Work instructions:
Gather every line below that contains the string "Viewport", copying each one in full. Case counts, so take only lines where the capitalization matches.

Material shown:
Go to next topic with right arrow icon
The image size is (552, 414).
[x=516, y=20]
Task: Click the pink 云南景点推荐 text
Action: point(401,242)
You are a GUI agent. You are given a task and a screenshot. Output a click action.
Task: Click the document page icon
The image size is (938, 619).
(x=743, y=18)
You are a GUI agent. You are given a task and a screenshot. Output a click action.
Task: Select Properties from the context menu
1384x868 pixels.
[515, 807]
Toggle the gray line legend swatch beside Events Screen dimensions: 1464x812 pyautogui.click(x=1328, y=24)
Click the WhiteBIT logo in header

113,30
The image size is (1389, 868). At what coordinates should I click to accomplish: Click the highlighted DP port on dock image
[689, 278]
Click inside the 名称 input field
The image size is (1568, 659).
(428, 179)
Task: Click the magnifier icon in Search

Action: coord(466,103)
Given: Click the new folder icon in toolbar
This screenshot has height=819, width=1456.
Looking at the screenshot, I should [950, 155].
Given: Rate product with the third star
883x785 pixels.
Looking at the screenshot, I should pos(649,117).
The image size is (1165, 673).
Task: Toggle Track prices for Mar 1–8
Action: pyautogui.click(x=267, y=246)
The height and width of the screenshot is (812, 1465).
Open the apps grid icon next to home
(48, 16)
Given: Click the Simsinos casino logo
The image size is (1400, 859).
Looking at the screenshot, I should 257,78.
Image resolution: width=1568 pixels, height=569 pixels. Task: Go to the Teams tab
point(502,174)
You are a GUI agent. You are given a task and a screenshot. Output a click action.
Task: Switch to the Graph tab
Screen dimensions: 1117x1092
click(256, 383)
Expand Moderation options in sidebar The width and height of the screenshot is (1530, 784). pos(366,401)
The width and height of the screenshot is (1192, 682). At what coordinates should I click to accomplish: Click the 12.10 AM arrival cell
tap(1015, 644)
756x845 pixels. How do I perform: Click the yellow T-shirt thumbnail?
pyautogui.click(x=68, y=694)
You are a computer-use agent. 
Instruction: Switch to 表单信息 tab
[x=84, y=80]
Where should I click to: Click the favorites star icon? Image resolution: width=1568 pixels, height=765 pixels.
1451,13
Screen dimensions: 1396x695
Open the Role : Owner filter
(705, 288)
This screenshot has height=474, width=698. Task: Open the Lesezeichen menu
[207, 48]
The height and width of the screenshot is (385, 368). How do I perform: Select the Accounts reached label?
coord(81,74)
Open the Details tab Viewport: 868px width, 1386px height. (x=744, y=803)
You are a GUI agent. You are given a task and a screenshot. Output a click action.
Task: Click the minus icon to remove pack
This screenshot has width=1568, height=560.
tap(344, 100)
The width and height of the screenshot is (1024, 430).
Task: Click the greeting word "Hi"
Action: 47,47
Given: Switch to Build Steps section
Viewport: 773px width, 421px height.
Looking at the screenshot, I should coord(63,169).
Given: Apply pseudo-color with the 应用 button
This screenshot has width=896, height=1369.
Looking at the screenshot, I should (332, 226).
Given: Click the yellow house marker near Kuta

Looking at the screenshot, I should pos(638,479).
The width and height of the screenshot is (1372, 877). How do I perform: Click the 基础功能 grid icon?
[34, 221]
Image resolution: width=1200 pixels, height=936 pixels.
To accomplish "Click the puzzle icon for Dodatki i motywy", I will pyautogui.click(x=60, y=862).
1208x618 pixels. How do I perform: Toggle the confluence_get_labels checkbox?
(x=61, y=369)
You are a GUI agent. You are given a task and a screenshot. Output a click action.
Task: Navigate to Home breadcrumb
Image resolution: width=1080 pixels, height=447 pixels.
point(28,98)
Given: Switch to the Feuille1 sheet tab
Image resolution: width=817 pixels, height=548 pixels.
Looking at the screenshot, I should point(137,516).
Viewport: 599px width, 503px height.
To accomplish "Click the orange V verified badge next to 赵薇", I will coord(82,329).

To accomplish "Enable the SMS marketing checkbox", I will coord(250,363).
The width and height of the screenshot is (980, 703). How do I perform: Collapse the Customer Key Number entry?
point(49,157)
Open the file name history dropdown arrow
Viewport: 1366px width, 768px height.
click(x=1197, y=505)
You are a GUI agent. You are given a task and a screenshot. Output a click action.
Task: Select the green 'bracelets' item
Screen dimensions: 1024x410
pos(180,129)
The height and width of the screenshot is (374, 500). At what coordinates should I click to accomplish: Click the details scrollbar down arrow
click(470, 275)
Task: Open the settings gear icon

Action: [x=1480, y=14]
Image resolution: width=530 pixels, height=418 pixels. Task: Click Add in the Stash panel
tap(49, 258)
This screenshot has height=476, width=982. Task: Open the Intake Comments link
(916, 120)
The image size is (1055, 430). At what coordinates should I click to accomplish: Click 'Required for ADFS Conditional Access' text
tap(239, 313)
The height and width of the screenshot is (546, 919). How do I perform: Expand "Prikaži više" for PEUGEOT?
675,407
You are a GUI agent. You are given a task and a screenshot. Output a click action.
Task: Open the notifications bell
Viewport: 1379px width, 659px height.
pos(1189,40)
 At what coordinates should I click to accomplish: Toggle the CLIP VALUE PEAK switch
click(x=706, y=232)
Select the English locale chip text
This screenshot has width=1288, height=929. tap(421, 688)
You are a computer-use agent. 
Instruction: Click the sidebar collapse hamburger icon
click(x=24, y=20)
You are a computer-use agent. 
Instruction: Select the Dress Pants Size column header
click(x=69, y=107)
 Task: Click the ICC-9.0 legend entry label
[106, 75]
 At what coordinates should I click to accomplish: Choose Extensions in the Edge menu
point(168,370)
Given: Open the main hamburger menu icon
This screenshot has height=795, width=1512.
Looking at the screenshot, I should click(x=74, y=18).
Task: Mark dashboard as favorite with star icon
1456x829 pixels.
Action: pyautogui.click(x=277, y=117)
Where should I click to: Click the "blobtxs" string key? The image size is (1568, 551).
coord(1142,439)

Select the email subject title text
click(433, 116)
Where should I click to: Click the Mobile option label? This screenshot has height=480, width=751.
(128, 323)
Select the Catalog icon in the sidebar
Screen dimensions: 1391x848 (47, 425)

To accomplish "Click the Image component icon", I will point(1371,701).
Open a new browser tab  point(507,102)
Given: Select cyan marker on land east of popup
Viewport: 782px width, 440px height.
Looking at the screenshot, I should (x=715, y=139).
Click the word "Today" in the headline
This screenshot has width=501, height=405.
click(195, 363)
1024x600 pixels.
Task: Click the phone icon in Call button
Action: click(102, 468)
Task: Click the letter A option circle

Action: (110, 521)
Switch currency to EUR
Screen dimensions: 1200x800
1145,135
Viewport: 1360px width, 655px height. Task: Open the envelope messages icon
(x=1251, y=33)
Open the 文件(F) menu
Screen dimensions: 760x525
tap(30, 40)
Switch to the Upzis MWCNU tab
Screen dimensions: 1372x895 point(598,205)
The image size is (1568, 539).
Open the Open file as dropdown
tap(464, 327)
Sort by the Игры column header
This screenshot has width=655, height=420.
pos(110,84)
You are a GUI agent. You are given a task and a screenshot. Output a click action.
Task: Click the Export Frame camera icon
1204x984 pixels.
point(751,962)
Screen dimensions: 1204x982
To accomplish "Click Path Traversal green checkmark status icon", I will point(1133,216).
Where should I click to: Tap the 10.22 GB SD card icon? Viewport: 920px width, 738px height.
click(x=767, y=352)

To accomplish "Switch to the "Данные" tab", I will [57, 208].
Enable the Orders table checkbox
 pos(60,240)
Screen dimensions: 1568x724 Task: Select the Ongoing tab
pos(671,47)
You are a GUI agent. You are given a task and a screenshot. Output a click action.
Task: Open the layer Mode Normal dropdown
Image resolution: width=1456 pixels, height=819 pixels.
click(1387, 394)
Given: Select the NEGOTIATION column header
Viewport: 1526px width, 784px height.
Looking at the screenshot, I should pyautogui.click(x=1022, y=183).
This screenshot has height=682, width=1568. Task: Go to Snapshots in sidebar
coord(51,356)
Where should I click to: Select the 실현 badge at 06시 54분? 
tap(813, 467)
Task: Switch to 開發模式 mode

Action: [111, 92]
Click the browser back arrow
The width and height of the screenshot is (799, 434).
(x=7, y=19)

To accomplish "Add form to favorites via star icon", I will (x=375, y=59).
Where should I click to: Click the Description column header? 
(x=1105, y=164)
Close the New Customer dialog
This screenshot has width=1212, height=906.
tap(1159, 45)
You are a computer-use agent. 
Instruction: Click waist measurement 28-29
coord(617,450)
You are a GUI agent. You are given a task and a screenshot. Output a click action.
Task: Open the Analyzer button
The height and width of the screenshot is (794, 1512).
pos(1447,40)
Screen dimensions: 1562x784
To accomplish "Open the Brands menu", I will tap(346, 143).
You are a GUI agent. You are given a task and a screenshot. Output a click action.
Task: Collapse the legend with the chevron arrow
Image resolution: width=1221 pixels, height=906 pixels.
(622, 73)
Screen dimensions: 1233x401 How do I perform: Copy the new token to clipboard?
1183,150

Answer to this problem:
Open the Details tab Viewport: 868px width, 1386px height. (x=744, y=803)
Viewport: 773px width, 421px height.
Viewport: 599px width, 503px height.
Viewport: 1366px width, 768px height.
Viewport: 1379px width, 659px height.
Viewport: 782px width, 440px height.
Viewport: 1360px width, 655px height. Task: Open the envelope messages icon
Where should I click to: Tap the 10.22 GB SD card icon? Viewport: 920px width, 738px height.
Viewport: 1526px width, 784px height.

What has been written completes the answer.